Last week I wrote about my experience making
a book cover with MS Paint. This week I talk about GIMP. For those who don’t
know, GIMP, or the GNU Image Manipulation Program, is an open-source program
that does approximately the same thing as PhotoShop. There are other such
programs, of course, but I’m using GIMP here as an example of a “real” image
processor.
First, a little history about graphics tools.
A long time ago, I was an art school student. It was so long ago, in fact, that I remember
when cut-n-paste meant that you literally cut out a section from the physical
paper and pasted it with glue to another location. I’m not joking. I had a
weapons cache of X-Acto blades, and I was damned good with them. I was so
steady, I coulda been a brain surgeon.
Then, in the mid-80s, computers came along
and blew up the graphic design industry. At first, Apple's Macintoshes ruled
with their flag ship application, Quark XPress, otherwise known as the Biggest
Thing Ever. Eventually, though, a computer science professor from the University
of Utah founded a little firm called Adobe Systems, several other products came onto the market, and Apple’s market hegemony crumbled. (We all know how
that turned out.) During this digital flood, the old-fashioned practice of
physical art production, under the relentless onslaught of these virtual
simulations, faded into the sunset. Forever.

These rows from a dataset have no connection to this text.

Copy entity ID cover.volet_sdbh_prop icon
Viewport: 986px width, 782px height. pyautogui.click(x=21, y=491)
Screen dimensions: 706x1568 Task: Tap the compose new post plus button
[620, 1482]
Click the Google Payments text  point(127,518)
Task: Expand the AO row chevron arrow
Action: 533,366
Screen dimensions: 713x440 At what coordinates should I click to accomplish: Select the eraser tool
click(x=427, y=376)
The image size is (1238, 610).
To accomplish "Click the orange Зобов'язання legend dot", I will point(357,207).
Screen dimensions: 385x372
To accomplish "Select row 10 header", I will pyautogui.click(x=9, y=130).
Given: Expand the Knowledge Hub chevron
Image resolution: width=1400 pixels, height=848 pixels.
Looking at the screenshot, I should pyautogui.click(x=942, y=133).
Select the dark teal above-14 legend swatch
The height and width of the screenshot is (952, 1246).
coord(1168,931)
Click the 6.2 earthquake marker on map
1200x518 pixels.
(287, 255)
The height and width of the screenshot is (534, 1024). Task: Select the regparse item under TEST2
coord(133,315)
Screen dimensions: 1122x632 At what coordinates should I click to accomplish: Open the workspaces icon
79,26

And thank God for that. Doing this stuff on
computers is soooo much better. Going from X-Acto blades to mouse clicks is
like going from horse-drawn carriages to automobiles, and going from MS Paint
to GIMP is like going from an old-model P.O.S. to a shiny new Porsche. There is
no substitute. Simply put, GIMP is freakin’ AWESOME.
The trade-off (and there’s always a trade-off) is the learning
curve, which is apparently modeled after the north face of K-9. Since I didn’t
know anything about graphics programs, ramping up on GIMP was a brutally daunting
undertaking.
In the first place, the “documentation” is
typical of open-source: nominal, minimal, execrable – not a single example to
be found, and no pictures at all. To augment my education, I bought a hard-copy
manual. It topped out at a thousand pages, but it was only marginally better
than the online documentation. Were it not for the example files to be
downloaded from its companion website, it, too, would have been a disaster.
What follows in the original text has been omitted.